According to the leading UK retail industry body, British Retail Consortium (BRC), retail sales fell for the first time in 25 years last year.
Total sales dropped by 0.1 per cent, making 2019 the first annual decline since 1995. In 2018, annual sales managed to grow by 1.2 per cent, even amid a tough climate.
Last year´s downturn was affected by a 0.9 per cent decrease in high street sales throughout November and December, the period when most retailers gain a majority of their annual profits.
UK retail sales during the Black Friday, Cyber Monday and Christmas periods were highly affected by the increase of online sales that rose by 2.6 per cent during the months that the high street suffered.
Helen Dickinson, the chief executive of the BRC, said: “2019 was the worst year on record and the first year to show an overall decline in retail sales.” She commented on the decline, explaining that job losses, shop closures and company restructurings and weak consumer demand hit the industry hard.
A separate report from Barclaycard found that a rise in consumer confidence had failed to boost festive spending.

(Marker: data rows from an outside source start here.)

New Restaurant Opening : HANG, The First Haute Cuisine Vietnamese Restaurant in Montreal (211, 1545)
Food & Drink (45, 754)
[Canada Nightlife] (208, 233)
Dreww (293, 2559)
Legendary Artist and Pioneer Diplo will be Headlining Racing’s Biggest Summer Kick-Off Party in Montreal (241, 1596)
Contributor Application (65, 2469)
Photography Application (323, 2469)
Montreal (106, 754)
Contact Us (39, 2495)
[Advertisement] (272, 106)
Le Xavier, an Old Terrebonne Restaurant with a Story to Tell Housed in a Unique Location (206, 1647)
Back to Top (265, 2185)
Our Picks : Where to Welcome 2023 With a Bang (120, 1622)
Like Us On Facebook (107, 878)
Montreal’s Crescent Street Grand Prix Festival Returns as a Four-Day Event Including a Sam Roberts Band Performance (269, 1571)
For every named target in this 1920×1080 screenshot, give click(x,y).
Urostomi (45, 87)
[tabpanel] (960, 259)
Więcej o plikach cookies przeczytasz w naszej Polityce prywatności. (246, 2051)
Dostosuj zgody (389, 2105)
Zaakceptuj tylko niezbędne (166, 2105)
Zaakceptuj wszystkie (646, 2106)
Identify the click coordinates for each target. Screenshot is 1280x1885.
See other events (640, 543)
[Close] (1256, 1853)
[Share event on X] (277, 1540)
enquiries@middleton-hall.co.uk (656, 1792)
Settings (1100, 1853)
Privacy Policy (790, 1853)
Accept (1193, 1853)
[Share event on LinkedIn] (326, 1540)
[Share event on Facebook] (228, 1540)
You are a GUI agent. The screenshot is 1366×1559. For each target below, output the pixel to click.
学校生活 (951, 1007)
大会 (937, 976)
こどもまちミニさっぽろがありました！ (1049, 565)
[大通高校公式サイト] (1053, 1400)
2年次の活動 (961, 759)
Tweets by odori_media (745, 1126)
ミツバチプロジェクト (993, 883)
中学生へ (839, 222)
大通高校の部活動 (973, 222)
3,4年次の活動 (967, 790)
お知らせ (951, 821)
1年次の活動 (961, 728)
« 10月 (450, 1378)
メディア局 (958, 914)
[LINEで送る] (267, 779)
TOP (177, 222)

According to analysts at Local Data Company, more than 12 per cent of high street shops are now empty, whereas a year ago the figure only stood at 11.5 per cent. Fashion chains such as Karen Millen, Coast and Forever 21 all fell victim to the high street crisis and disappeared last year.
In addition, retailers including Topshop, Dorothy Perkins and Miss Selfridge owner Arcadia, HMW, Laura Ashley and Bathstore have closed a large number of outlets as part of restructuring processes.